Two days after that — on Saturday, Sept. 1, by 4 p.m. EDT — NFL clubs must cut their 90-man camp rosters down to 53 for the regular season, which kicks off the following week.
It’s always a long shot for any undrafted rookie to make an NFL roster, but a handful do every year.
In the event the Jets do waive Shepley, there’s always a chance another team might put in a claim for him before
noon the following day.
That’s how undrafted rookie defensive tackle Eli Ankou of Ottawa last year went from the Houston Texans to the Jacksonville Jaguars on Labour Day weekend.
Barring that unlikelihood, Shepley would be a prime candidate for New York’s practice squad — or any other clubs that might want him.
The minimum full-season salary in 2018 for NFL practice-squad players is $129,200 US, appreciably greater than both the mean 2018 CFL salary of $90,000 ($69,262 US), and greater still than what top 2018 CFL draft picks have commanded.
Shepley said he knows the CFL will be there for him as a fallback option should his NFL dream not pan out. In May the Saskatchewan Roughriders selected him fifth overall in the CFL draft.
“My goal is to make the 53-man roster here,” Shepley said of the Jets. “I just want to maximize my potential as an athlete.”
Really, this is all gravy for Shepley — someone who didn’t play football before his third year of high school.
That right there makes him a rarity among the nearly 2,900 players currently on an NFL roster.
After redshirting with the Thunderbirds in 2013,
Shepley helped UBC win the Canadian university championship in 2015, and last fall was named a Canada West all-star as a right tackle.
He said it was a year ago this past May — after he felt he’d played well in the annual East-West Bowl in Laval, Que., for Canadian university underclassmen — that he began to think seriously about a career in pro football.
“After that day I had a few CFL teams talking to me. Actually Saskatchewan was the first team that talked to me, and they ended up drafting me.

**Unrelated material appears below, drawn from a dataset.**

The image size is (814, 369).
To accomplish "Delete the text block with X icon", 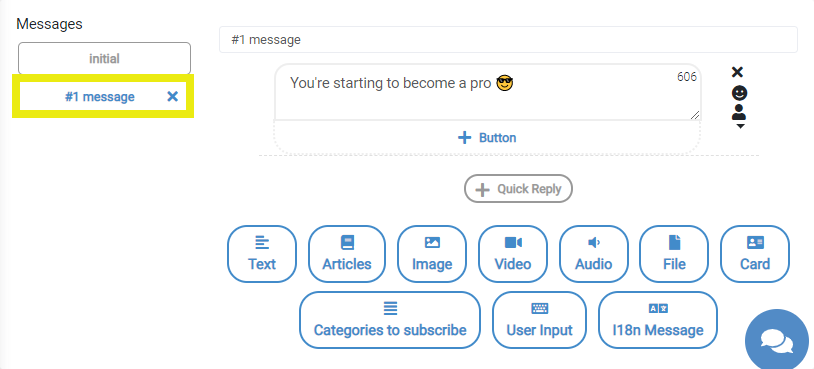I will click(x=737, y=72).
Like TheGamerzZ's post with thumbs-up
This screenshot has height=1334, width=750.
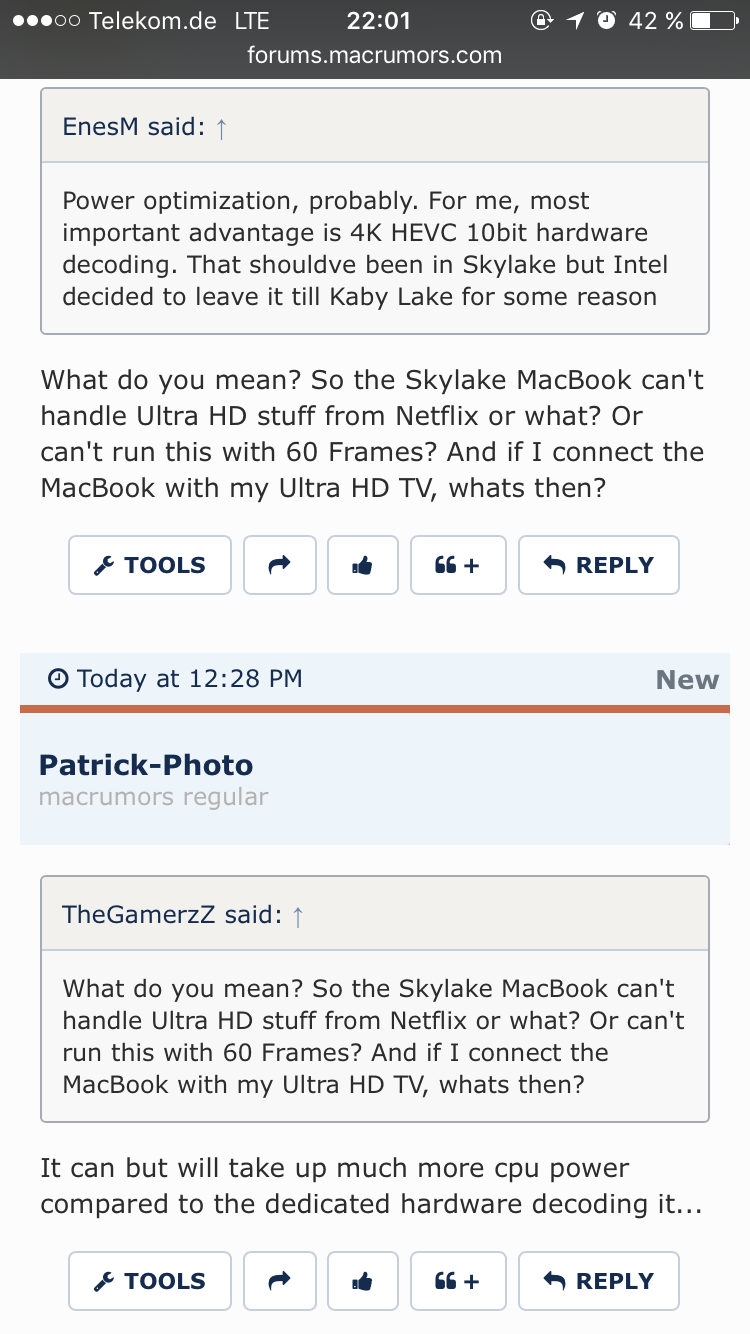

“It really dialled me in for my fifth year at UBC. I was getting talked to by all the CFL teams. I was being told by some strength coaches, some other coaches and some teammates that maybe I could go to the NFL. My parents, obviously, were pumping my tires, too, saying, ‘You’re going to the NFL.’ ”
Within hours after the draft concluded April 28, Shepley agreed to a standard threeyear deal with the Jets as an undrafted rookie.
By far the biggest hurdle for any NFL-aspiring Canadian offensive lineman who played his college ball north of the border is overcoming the line-of-scrimmage rule change. In Canada, defensive linemen must line up a yard off the ball. In America, they’re snorting in your face, inches away.
“It was an adjustment at the beginning of (spring practices) in May. Now it’s just football. I mean, certainly the speed is a lot faster. But I’m already used to it. I feel like it’s just getting down the technique of playing American football now.
“I was a big guy in Canada, being patient with my sets, and being patient with my punch. And here it’s like, you’ve got to make up your mind fast — like it’s a baseball pitch coming at’cha and you have to decide so fast whether to swing or not. Just from that standpoint it’s a lot quicker. And, obviously, the level of athlete is a whole different calibre.
“But I like a challenge and I think I’m doing well with it so far.”